- [Excerpt from a dataset]:
────────────────────────────────────────

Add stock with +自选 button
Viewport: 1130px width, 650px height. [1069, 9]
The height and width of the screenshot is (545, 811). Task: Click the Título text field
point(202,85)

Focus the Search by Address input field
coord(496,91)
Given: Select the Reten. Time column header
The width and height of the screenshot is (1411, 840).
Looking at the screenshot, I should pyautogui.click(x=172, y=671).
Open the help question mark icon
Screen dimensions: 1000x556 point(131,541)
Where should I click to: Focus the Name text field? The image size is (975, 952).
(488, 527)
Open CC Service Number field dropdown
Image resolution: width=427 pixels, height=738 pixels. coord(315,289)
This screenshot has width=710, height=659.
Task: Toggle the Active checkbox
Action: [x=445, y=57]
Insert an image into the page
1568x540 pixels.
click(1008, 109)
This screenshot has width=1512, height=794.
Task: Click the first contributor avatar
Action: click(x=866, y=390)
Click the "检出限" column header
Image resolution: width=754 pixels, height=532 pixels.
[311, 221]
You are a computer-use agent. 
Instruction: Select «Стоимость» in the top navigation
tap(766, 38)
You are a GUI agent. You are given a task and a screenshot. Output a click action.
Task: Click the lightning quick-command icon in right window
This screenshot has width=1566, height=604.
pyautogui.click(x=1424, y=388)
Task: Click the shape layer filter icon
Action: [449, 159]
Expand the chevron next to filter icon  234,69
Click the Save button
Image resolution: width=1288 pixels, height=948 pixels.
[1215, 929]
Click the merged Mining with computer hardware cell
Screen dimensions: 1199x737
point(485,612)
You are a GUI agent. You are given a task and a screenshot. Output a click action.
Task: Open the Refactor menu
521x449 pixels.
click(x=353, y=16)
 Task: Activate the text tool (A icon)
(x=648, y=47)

────────────────────────────────────────

- [Your task]: List each line of the items above that contains the string "Open", matching case exactly.

- [Result]:
Open the help question mark icon
Open CC Service Number field dropdown
Task: Open the Refactor menu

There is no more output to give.